On Aug 21, 2013, at 9:19, random832 at fastmail.us wrote:

> On Wed, Aug 21, 2013, at 10:45, Stephen J. Turnbull wrote:
>> random832 at fastmail.us writes:
>> 
>>> Why exactly is an exception reasonable? If you don't want complex
>>> numbers, don't take square roots of negative numbers. If you can't
>>> handle complex numbers, you'll get an exception down the line anyway.
>> 
>> That's precisely why you want an exception: to terminate the
>> computation as soon as the unexpected condition can be detected.
> 
> Isn't that unpythonic? I mean, it's like doing type checking

No it isn't like type checking. That's the whole point of EAFP--and really, the whole point of exceptions. You write the natural code you would write without checking any preconditions, and then you wrap it in a try/except to deal with any exceptions that arise when the preconditions have turned out to be invalid.

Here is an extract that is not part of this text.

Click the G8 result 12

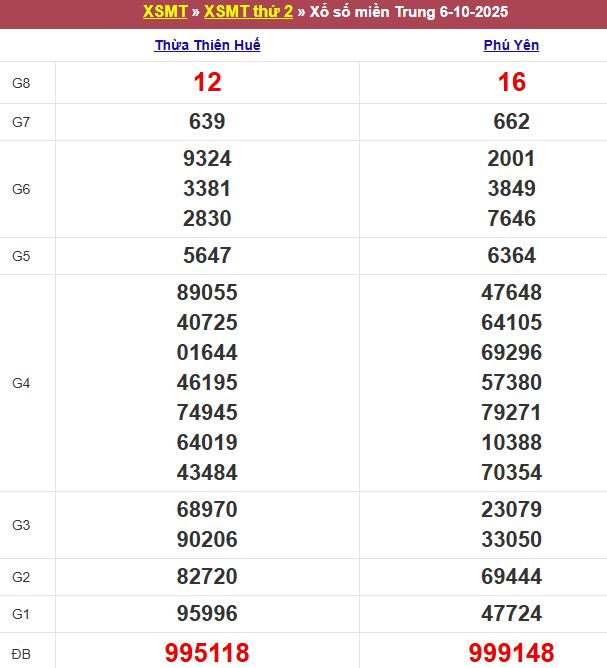click(207, 83)
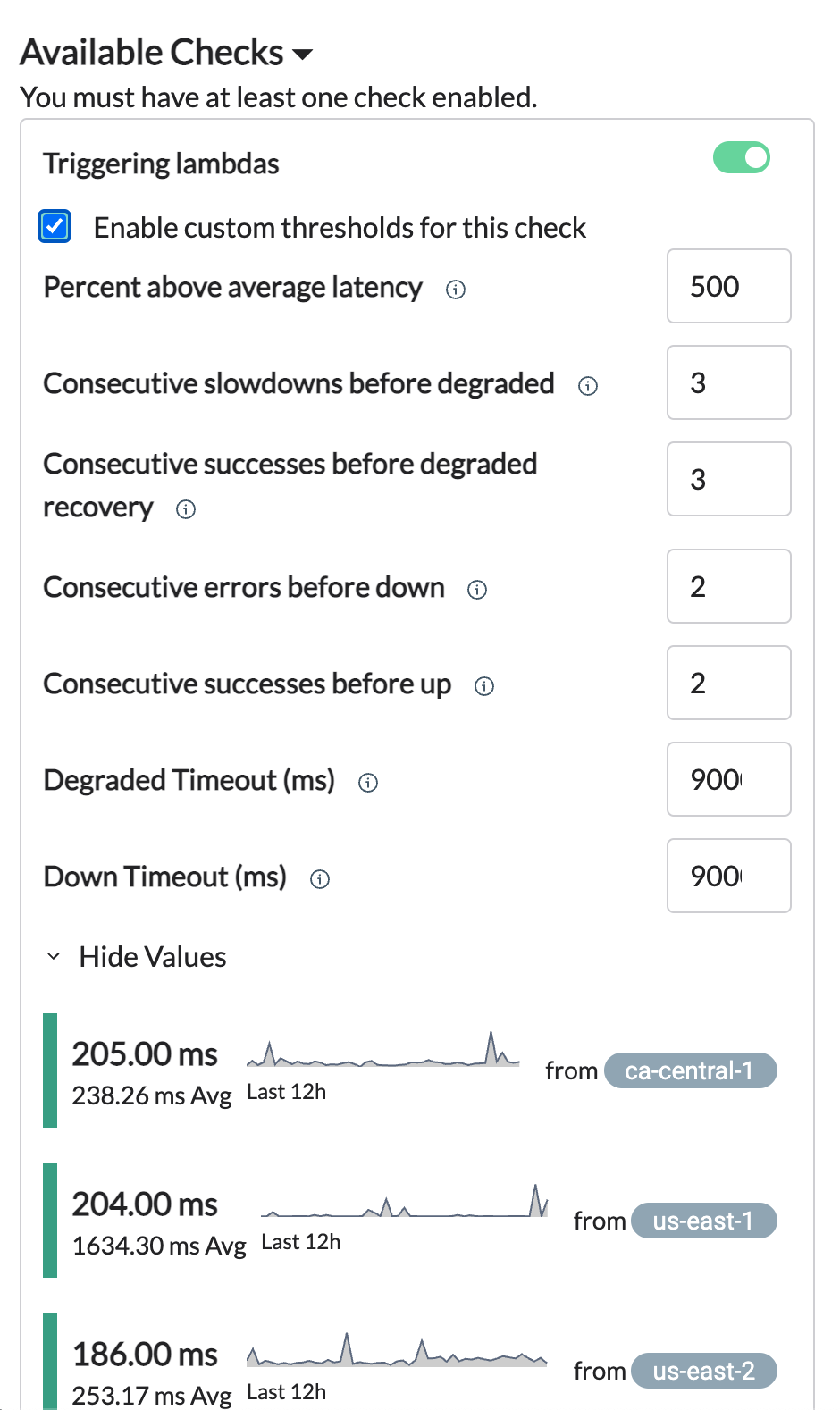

You could make a parallel argument about dict.__getitem__, which I think is more obviously wrong. Why should it return an exception instead of returning some "undefined" value like JavaScript? For that matter, why should any function raise an exception; even open could be changed to return a file object that can be checked for validity instead of raising on file not found, like C returning a -1 fd (or NULL FILE*).

There's no simple rule that says which things should be pre-checked, which should be handled with exceptions, and which should allow you to propagate errors as far as possible with out-of-range values. That's why language design is an art, with tradeoffs requiring judgment calls.

> Also, not wanting complex numbers seems to me like not wanting negative
> numbers, but we don't have a positive-subtract function that raises an
> exception if a<b.

Sure, there's a judgment call there. There's a cost in having two functions (a more complex language), but a cost in not doing so (not being able to express positive-only computations as easily). But the fact that a judgment call is required doesn't mean a language designer throws up his hands and says "I guess I'll just have one number type to avoid all these problems," it means that he uses his judgment for each case. It turns out that people very often want to do real-only computation--much more often than they want to do positive-only--so the parallel question can have a different answer in the two cases. (And of course integer-only computation falls somewhere between those two extremes.)